Prompt-Guided Retrieval Augmentation for Non-Knowledge-Intensive Tasks
This addresses the challenge of efficiently leveraging retrieval for non-knowledge-intensive tasks, which is incremental as it adapts existing retrieval-augmented approaches to a less-studied domain.
The paper tackles the under-explored problem of applying retrieval-augmented methods to non-knowledge-intensive tasks by proposing a two-stage framework (PGRA) that uses a task-agnostic retriever and a prompt-guided reranker, resulting in outperforming state-of-the-art methods.

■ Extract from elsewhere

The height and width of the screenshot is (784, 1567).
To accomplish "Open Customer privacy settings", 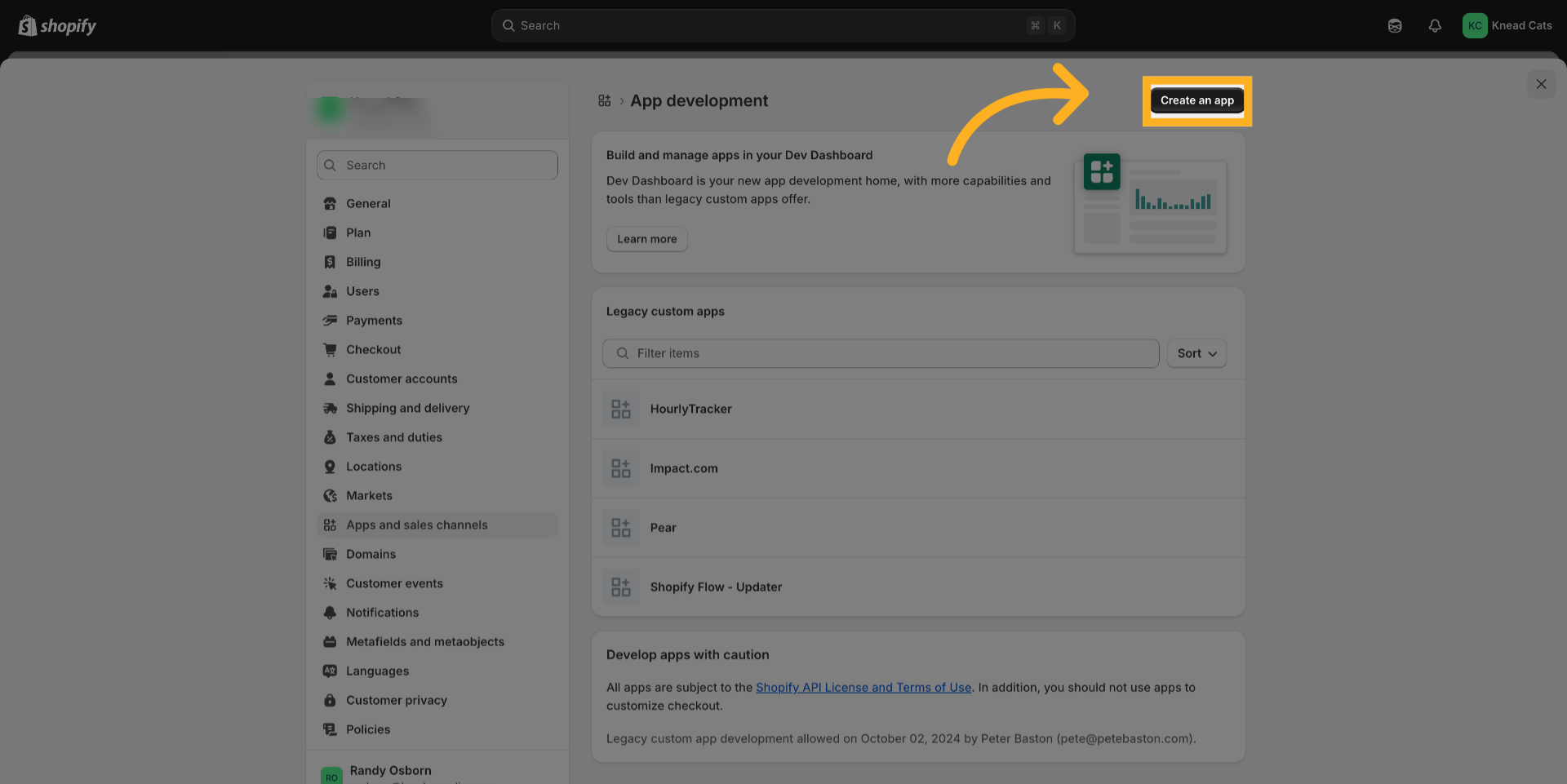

Retrieval-augmented methods have received increasing attention to support downstream tasks by leveraging useful information from external resources. Recent studies mainly focus on exploring retrieval to solve knowledge-intensive (KI) tasks. However, the potential of retrieval for most non-knowledge-intensive (NKI) tasks remains under-explored. There are two main challenges to leveraging retrieval-augmented methods for NKI tasks: 1) the demand for diverse relevance score functions and 2) the dilemma between training cost and task performance. To address these challenges, we propose a two-stage framework for NKI tasks, named PGRA. In the first stage, we adopt a task-agnostic retriever to build a shared static index and select candidate evidence efficiently. In the second stage, we design a prompt-guided reranker to rerank the nearest evidence according to task-specific relevance for the reader. Experimental results show that PGRA outperforms other state-of-the-art retrieval-augmented methods. Our analyses further investigate the influence factors to model performance and demonstrate the generality of PGRA. Codes are available at https://github.com/THUNLP-MT/PGRA.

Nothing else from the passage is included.